→ Records provided
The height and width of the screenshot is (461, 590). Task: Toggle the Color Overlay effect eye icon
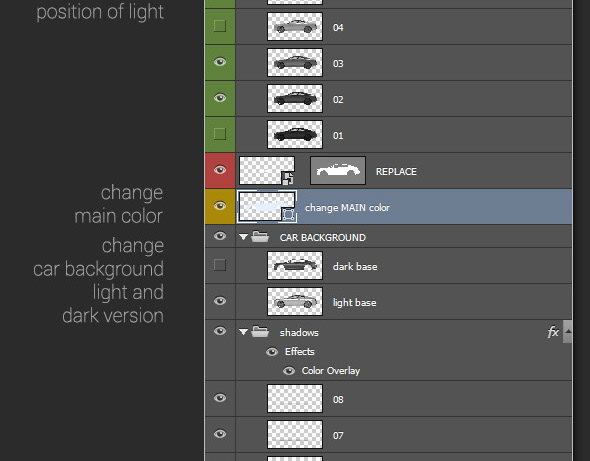click(x=289, y=371)
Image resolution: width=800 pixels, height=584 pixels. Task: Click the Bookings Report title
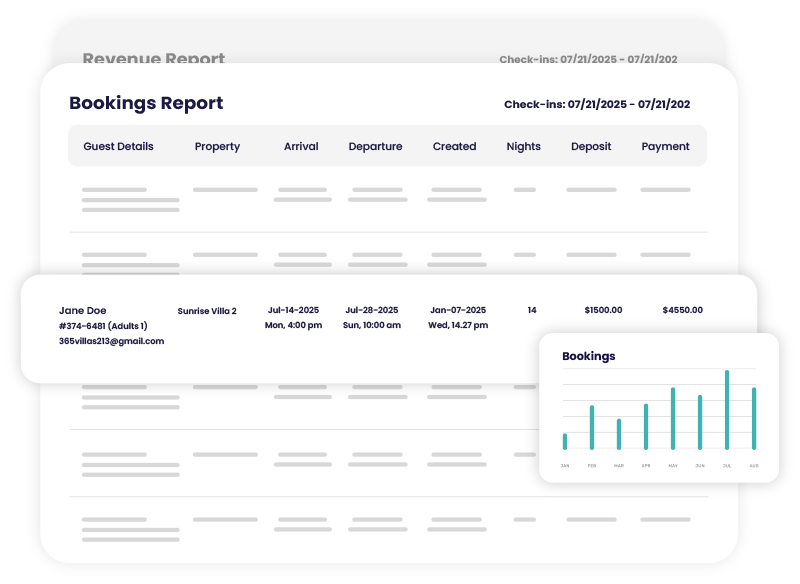(146, 103)
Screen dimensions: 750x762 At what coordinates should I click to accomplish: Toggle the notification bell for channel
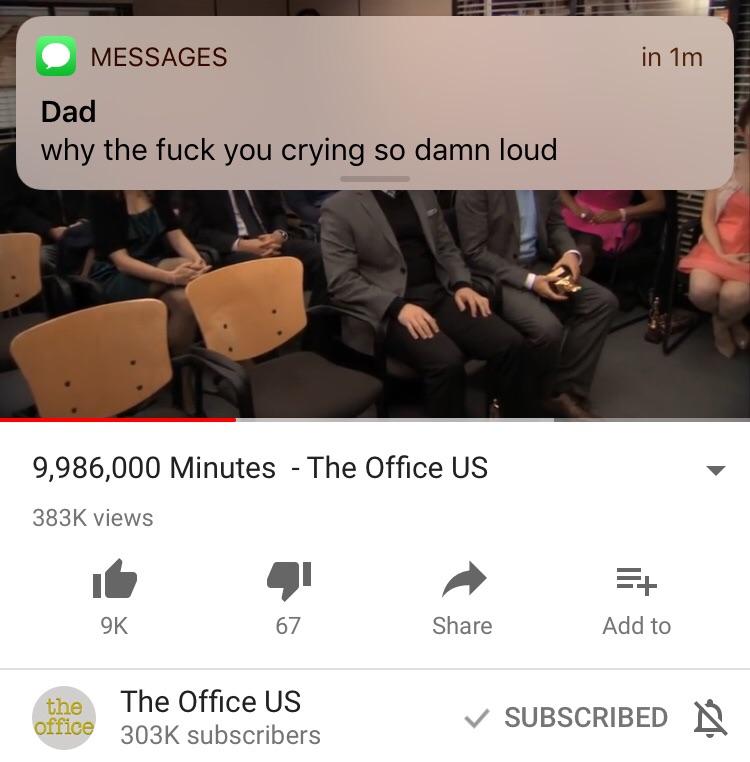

→ Assignment
Across the whole listing, reproduce each line verbatim and exclude every picture.

→ Response for this exercise
The height and width of the screenshot is (461, 590). Task: Toggle the Color Overlay effect eye icon
click(x=289, y=371)
Image resolution: width=800 pixels, height=584 pixels. Task: Click the Bookings Report title
(146, 103)
Screen dimensions: 750x762 At what coordinates should I click to accomplish: Toggle the notification bell for channel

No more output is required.